_Extracted entries_
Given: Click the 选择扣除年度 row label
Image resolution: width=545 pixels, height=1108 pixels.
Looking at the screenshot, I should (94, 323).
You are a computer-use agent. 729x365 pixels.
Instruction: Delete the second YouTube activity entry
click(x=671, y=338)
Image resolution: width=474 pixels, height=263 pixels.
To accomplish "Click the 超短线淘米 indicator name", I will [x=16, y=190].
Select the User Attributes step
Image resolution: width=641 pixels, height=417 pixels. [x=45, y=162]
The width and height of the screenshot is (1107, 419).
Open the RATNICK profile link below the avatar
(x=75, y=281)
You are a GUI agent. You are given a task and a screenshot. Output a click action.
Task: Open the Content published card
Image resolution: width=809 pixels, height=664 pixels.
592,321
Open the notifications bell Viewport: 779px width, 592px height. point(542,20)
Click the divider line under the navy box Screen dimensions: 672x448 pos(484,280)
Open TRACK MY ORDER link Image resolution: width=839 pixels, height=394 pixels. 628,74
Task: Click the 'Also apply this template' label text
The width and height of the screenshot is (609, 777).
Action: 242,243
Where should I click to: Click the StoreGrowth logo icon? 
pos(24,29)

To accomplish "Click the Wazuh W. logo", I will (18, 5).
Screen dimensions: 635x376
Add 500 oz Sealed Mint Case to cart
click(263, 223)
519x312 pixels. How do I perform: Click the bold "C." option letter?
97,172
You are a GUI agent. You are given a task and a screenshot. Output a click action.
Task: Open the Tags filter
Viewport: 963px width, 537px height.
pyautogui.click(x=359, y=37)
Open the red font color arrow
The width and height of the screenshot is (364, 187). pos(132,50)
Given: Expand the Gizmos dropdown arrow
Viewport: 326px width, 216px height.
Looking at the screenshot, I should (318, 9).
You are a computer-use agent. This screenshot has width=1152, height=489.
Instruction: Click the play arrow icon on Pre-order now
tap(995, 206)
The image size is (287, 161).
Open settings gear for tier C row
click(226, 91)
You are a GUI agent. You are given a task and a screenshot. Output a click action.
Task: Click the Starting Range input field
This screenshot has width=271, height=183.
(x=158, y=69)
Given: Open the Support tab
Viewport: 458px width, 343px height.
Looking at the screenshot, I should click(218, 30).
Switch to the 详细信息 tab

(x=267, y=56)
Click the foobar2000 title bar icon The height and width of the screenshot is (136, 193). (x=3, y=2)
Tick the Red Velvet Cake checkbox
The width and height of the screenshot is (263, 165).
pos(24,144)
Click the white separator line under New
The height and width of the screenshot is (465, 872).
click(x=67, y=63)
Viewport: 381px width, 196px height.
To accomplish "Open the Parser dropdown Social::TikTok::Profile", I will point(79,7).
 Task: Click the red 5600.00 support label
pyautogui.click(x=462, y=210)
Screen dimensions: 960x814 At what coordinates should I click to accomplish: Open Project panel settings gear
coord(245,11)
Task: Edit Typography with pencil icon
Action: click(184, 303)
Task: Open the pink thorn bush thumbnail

_What is expected_
The full listing should be reproduced exactly.

_Result of this exercise_
Given: Click the 选择扣除年度 row label
Image resolution: width=545 pixels, height=1108 pixels.
Looking at the screenshot, I should (94, 323).
You are a computer-use agent. 729x365 pixels.
Instruction: Delete the second YouTube activity entry
click(x=671, y=338)
Image resolution: width=474 pixels, height=263 pixels.
To accomplish "Click the 超短线淘米 indicator name", I will [x=16, y=190].
Select the User Attributes step
Image resolution: width=641 pixels, height=417 pixels. [x=45, y=162]
The width and height of the screenshot is (1107, 419).
Open the RATNICK profile link below the avatar
(x=75, y=281)
You are a GUI agent. You are given a task and a screenshot. Output a click action.
Task: Open the Content published card
Image resolution: width=809 pixels, height=664 pixels.
592,321
Open the notifications bell Viewport: 779px width, 592px height. point(542,20)
Click the divider line under the navy box Screen dimensions: 672x448 pos(484,280)
Open TRACK MY ORDER link Image resolution: width=839 pixels, height=394 pixels. 628,74
Task: Click the 'Also apply this template' label text
The width and height of the screenshot is (609, 777).
Action: 242,243
Where should I click to: Click the StoreGrowth logo icon? 
pos(24,29)

To accomplish "Click the Wazuh W. logo", I will (18, 5).
Screen dimensions: 635x376
Add 500 oz Sealed Mint Case to cart
click(263, 223)
519x312 pixels. How do I perform: Click the bold "C." option letter?
97,172
You are a GUI agent. You are given a task and a screenshot. Output a click action.
Task: Open the Tags filter
Viewport: 963px width, 537px height.
pyautogui.click(x=359, y=37)
Open the red font color arrow
The width and height of the screenshot is (364, 187). pos(132,50)
Given: Expand the Gizmos dropdown arrow
Viewport: 326px width, 216px height.
Looking at the screenshot, I should (318, 9).
You are a computer-use agent. This screenshot has width=1152, height=489.
Instruction: Click the play arrow icon on Pre-order now
tap(995, 206)
The image size is (287, 161).
Open settings gear for tier C row
click(226, 91)
You are a GUI agent. You are given a task and a screenshot. Output a click action.
Task: Click the Starting Range input field
This screenshot has width=271, height=183.
(x=158, y=69)
Given: Open the Support tab
Viewport: 458px width, 343px height.
Looking at the screenshot, I should click(218, 30).
Switch to the 详细信息 tab

(x=267, y=56)
Click the foobar2000 title bar icon The height and width of the screenshot is (136, 193). (x=3, y=2)
Tick the Red Velvet Cake checkbox
The width and height of the screenshot is (263, 165).
pos(24,144)
Click the white separator line under New
The height and width of the screenshot is (465, 872).
click(x=67, y=63)
Viewport: 381px width, 196px height.
To accomplish "Open the Parser dropdown Social::TikTok::Profile", I will point(79,7).
 Task: Click the red 5600.00 support label
pyautogui.click(x=462, y=210)
Screen dimensions: 960x814 At what coordinates should I click to accomplish: Open Project panel settings gear
coord(245,11)
Task: Edit Typography with pencil icon
Action: click(184, 303)
Task: Open the pink thorn bush thumbnail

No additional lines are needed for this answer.